DeepTwist training algorithm is conducted for Tucker decomposition as follows:
- Perform normal training for \( S_D \) steps (batches) without considering Tucker decomposition.
- Calculate \( C \), (( P^s \) and \( P^T \) using Tucker decomposition to obtain \( K' \).
- Replace \( K \) with \( K' \) (a weight distortion step in Fig. 1).
- Go to Step 1 with updated \( K \).
Using the pre-trained ResNet-32 model with CIFAR-10 dataset, compare two training methods for Tucker decomposition: 1) typical training with a decomposed model and 2) DeepTwist training (\( S_D \) = 200). The result is as follows.
4. 2-Dimensional SVD Enabled by DeepTwist
4.1 Issues of 2D SVD on Convolution Layers
Convolution can be performed by matrix multiplication if an input matrix is transformed into a Toeplitz matrix with redundancy and a weight kernel is reshaped into a T × (S × d × d) matrix (i.e., a lowered matrix). Then, commodity computing systems (such as CPUs and GPUs) can use libraries such as Basic Linear Algebra Subroutines (BLAS) without dedicated hardware resources for convolution.
For BLAS-based CNN inference, reshaping a 4D tensor \( K \) and performing SVD is preferred for low-rank approximation rather than relatively inefficient Tucker decomposition. However, because of lowering steps, two decomposed matrices by SVD do not present corresponding (decomposed) convolution layers. As a result, the fine-tuning requiring a structurally modified model for training is not allowed. But, DeepTwist does not alter the model structure during training.
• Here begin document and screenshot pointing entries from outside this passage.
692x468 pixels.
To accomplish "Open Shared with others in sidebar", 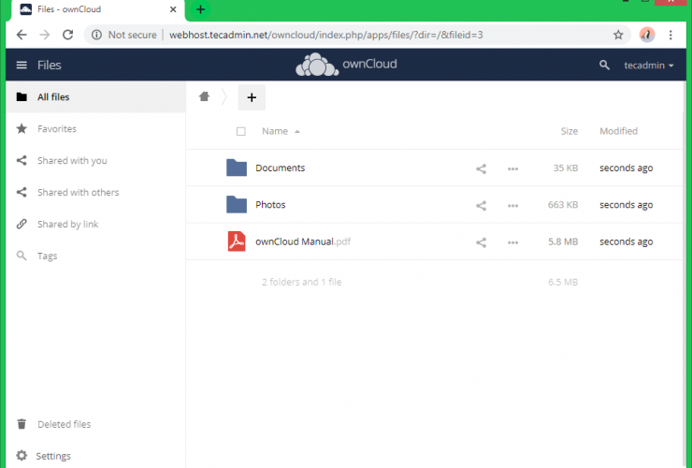I will [78, 193].
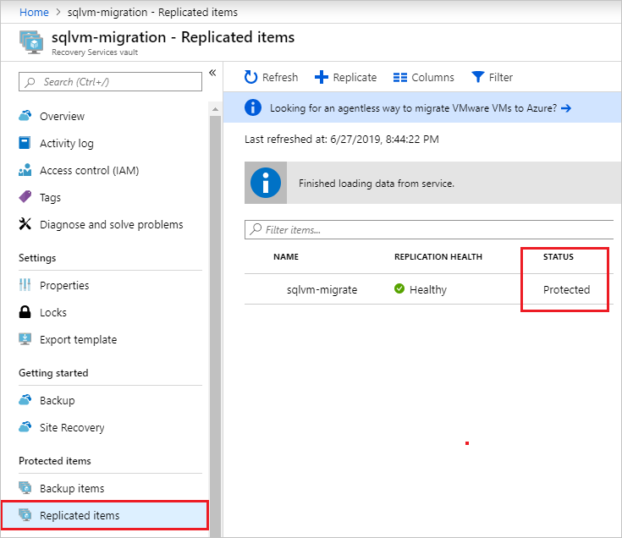The width and height of the screenshot is (622, 538).
Task: Open the Columns chooser
Action: click(x=423, y=78)
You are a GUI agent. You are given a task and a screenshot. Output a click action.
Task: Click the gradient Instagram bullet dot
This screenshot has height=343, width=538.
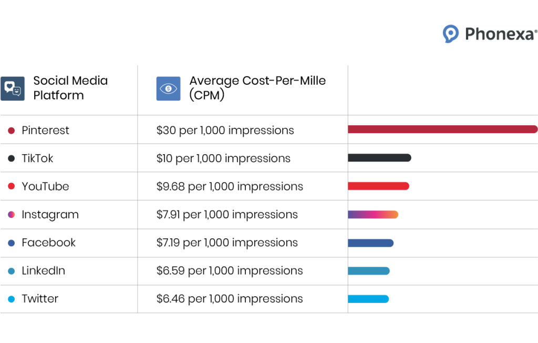click(x=12, y=215)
4.2 Tiling-Based SVD for Skewed Weight Matrices
A reshaped kernel matrix \( K \in \mathcal{R}^{ T \times (S \times d \times d)\ } \) is usually a skewed matrix where row-wise dimension (\( n \)) is smaller than column-wise dimension (\( m \)) as shown in Fig. 4 (i.e., \( n \ll m \)). A range of available rank \( r \) for SVD, then, is constrained by small \( K \) and the compression ratio is approximated
to be \( n/r \). If such a skewed matrix is divided into four tiles as shown in Fig. 4 and the four tiles do not share many common characteristics, then tiling-based SVD can be a better approximator and rank \( r \) can be further reduced without increasing approximation error. Moreover, fast matrix multiplication is usually implemented by a tiling technique in hardware to improve the weight reuse rate.
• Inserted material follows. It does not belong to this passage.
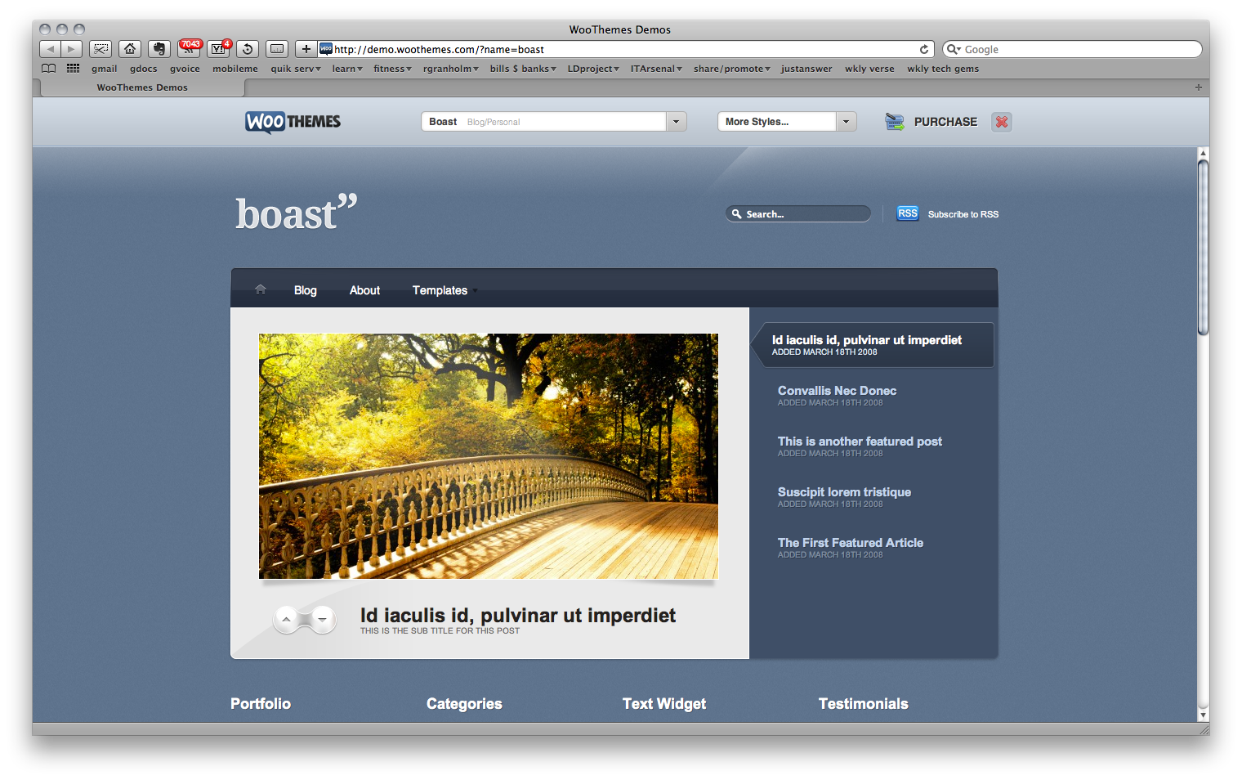Click Subscribe to RSS link

pyautogui.click(x=963, y=213)
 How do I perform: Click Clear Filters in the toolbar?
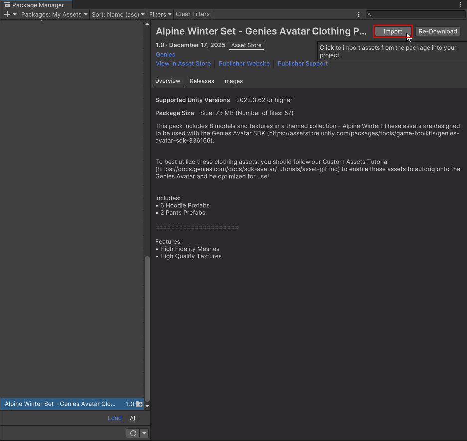click(193, 14)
They tested a (1024 × 1024) random weight matrix in which elements follow a Gaussian distribution. A weight matrix is divided by (1×1), (16×16), or (128×128)tiles (then, each tile is a submatrix of (1024×1024), (64×64), or (8×8) size). Each tile is compressed by SVD to achieve the same overall compression ratio of 4× for all of the three cases. As described in Fig. 4. (on the right side), increasing the number of tiles tends to increase the count of near-zero and large weights.
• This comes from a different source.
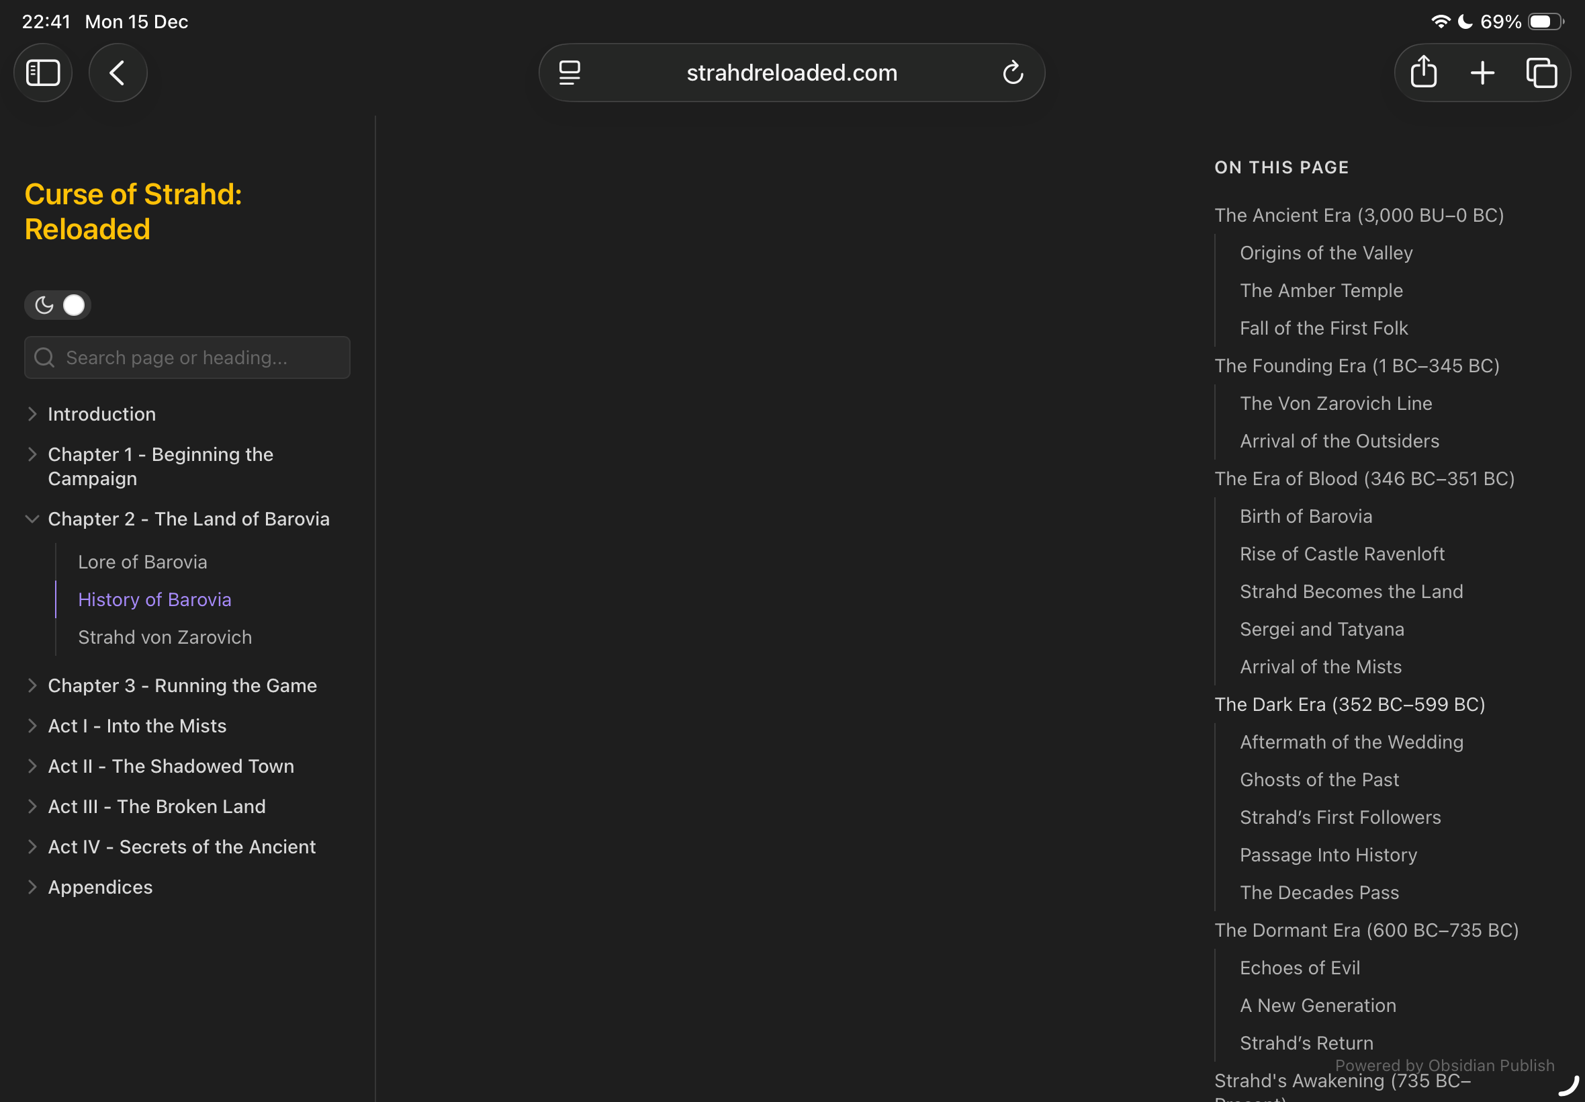Toggle the Safari sidebar panel icon
The height and width of the screenshot is (1102, 1585).
43,73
They applied the tiling technique and SVD to the 9 largest convolution layers of ResNet-32 using the CIFAR-10 dataset. Weights of selected layers are reshaped into 64 × (64 × 3 × 3) matrices with the tiling configurations described in Table 1. DeepTwist performs training with the same learning schedule and SD(=200) used in Section 3.
Reference
Lee, Dongsoo, et al. "Learning low-rank approximation for cnns." arXiv preprint arXiv:1905.10145 (2019).